Помимо прочего, эта история еще раз подтверждает очевидную истину: помимо законов, права и прочих формальных институтов очень многое в жизни страны определялось и неформальными правилами. Изменить привычки и стереотипы было, конечно, гораздо сложнее, чем принять те или иные законы. Только время и постоянство могли быть гарантией таких перемен. К сожалению, далеко не всегда эти условия были налицо. «Хорошо, теперь у нас есть неплохие законы, надо бы подумать о создании людей, которые смогут их использовать во благо страны», – мог бы сказать император. И начать с себя.

Империя

Помимо прочего, освобождение крепостных воспринималось Александром II (и не только им) как шаг на пути к новой, европейской легитимности российской монархии.

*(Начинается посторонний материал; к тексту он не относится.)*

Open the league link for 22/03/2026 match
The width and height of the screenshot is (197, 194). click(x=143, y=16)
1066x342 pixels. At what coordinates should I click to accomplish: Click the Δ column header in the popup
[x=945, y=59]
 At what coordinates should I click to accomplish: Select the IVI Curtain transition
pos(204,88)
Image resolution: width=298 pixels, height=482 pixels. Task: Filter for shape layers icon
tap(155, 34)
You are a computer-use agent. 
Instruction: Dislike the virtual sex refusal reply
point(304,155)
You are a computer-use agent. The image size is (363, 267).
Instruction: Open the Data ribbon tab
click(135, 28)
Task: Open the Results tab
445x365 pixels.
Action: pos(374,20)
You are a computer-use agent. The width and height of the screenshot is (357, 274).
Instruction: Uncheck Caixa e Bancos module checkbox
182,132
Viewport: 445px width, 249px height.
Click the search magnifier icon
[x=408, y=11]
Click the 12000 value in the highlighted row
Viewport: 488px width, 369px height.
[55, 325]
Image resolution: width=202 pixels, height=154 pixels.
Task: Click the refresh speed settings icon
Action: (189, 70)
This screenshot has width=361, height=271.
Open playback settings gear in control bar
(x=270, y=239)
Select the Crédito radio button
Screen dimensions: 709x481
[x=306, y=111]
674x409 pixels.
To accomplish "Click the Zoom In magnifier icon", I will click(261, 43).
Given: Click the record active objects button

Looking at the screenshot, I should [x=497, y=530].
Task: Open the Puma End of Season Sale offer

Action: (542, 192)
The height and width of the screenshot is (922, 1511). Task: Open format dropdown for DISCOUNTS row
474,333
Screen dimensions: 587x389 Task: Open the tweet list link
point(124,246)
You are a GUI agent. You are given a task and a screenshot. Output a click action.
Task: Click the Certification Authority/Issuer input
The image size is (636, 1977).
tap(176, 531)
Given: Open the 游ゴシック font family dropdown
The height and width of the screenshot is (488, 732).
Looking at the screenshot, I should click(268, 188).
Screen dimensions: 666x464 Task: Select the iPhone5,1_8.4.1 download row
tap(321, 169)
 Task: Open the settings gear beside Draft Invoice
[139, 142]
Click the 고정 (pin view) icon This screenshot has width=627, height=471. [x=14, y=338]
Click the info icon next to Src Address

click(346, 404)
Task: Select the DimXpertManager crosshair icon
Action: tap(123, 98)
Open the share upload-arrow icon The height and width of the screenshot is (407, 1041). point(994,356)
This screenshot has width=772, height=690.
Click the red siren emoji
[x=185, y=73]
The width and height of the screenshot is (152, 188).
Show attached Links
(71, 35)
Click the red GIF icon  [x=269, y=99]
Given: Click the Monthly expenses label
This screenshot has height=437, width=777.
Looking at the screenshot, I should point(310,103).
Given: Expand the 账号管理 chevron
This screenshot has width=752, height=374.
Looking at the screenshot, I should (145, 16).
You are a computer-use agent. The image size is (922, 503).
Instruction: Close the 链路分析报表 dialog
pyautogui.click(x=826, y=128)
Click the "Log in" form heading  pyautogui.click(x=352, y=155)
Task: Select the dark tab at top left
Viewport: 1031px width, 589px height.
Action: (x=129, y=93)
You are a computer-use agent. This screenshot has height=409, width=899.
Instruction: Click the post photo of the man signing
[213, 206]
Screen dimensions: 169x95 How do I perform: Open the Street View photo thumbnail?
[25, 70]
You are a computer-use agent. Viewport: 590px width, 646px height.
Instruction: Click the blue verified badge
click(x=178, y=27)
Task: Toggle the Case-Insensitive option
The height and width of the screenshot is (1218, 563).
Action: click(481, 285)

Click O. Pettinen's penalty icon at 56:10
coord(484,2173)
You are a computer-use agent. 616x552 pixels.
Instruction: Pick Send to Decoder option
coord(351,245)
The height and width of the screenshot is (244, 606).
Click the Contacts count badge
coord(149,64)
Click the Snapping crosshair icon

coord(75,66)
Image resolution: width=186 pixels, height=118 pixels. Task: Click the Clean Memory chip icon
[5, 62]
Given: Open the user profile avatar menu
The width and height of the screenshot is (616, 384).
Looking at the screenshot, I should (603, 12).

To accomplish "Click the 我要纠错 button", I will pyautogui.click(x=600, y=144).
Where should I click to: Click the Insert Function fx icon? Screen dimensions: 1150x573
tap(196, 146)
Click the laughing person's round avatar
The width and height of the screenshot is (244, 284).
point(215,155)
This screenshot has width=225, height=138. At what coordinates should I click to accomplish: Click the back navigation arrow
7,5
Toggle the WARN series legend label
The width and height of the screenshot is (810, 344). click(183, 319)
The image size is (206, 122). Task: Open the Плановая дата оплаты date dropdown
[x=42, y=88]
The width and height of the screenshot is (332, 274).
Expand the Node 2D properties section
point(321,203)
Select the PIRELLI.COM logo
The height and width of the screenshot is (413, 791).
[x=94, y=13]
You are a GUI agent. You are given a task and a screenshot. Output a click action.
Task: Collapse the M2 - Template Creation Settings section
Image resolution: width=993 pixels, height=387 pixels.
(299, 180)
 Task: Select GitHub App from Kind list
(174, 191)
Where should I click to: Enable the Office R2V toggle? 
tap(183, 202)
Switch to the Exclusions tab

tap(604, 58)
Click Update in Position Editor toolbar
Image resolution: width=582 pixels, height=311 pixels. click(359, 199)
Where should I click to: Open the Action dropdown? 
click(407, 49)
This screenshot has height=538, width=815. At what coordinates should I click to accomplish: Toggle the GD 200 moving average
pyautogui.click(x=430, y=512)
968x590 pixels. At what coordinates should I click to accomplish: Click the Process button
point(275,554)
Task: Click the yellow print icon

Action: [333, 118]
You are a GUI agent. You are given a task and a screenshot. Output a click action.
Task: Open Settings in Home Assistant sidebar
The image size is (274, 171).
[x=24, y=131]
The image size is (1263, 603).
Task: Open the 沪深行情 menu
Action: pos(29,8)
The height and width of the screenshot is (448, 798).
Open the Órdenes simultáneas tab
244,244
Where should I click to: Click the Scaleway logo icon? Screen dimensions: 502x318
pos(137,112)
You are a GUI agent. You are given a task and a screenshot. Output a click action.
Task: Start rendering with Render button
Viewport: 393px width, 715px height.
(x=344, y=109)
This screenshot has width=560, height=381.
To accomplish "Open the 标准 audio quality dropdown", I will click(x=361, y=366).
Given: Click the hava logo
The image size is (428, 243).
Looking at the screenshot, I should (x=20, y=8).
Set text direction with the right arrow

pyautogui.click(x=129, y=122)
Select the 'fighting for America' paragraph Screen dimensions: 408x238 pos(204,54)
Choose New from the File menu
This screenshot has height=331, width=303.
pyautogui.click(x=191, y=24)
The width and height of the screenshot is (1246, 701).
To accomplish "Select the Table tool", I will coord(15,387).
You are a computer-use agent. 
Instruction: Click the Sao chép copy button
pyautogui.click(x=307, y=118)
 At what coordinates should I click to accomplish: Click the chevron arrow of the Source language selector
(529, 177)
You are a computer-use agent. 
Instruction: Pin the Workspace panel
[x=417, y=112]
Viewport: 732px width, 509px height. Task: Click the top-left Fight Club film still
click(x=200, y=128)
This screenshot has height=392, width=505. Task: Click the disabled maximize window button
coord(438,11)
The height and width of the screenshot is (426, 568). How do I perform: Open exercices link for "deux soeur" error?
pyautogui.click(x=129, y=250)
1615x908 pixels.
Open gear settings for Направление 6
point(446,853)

Ведь нация, прежде разделенная на «рабов» и «господ», получала возможность осознать себя единым организмом – нацией граждан.

Надо иметь в виду, что европейский XIX век – это не только эпоха индустриализации и разнообразных революций, но и век становления национальных движений и государств. Люди, обособленные в разных сословных группах и корпорациях, осознают себя частью единого целого – нации, а монархи, в свою очередь, все чаще предстают как (используя современный нам лексикон) национальные лидеры. Проще, конечно, было тем из них, чьи подданные легко «склеивались» в одну нацию. Гасконец и бретонец, саксонец и баварец при всех своих различиях были все же больше похожи друг на друга, чем, скажем, венгр, румын, австриец и чех – жители многонациональной империи Габсбургов. Российская же империя была еще более разнообразной по своему религиозному и этническому составу. Кто только не был подданным русского императора во второй половине XIX века: мусульмане, католики, протестанты, иудеи и буддисты (и, само собой, православные); татары, черкесы, армяне, грузины, поляки, финны, казахи, украинцы, литовцы, немцы… перечислять можно очень долго. Как же объединить это умопомрачительное разнообразие в единое национальное государство? Или, может быть, Российская империя – особый тип государства, которое и не подлежит унификации и выравниванию? Но что тогда будет объединять ее жителей, столь непохожих друг на друга?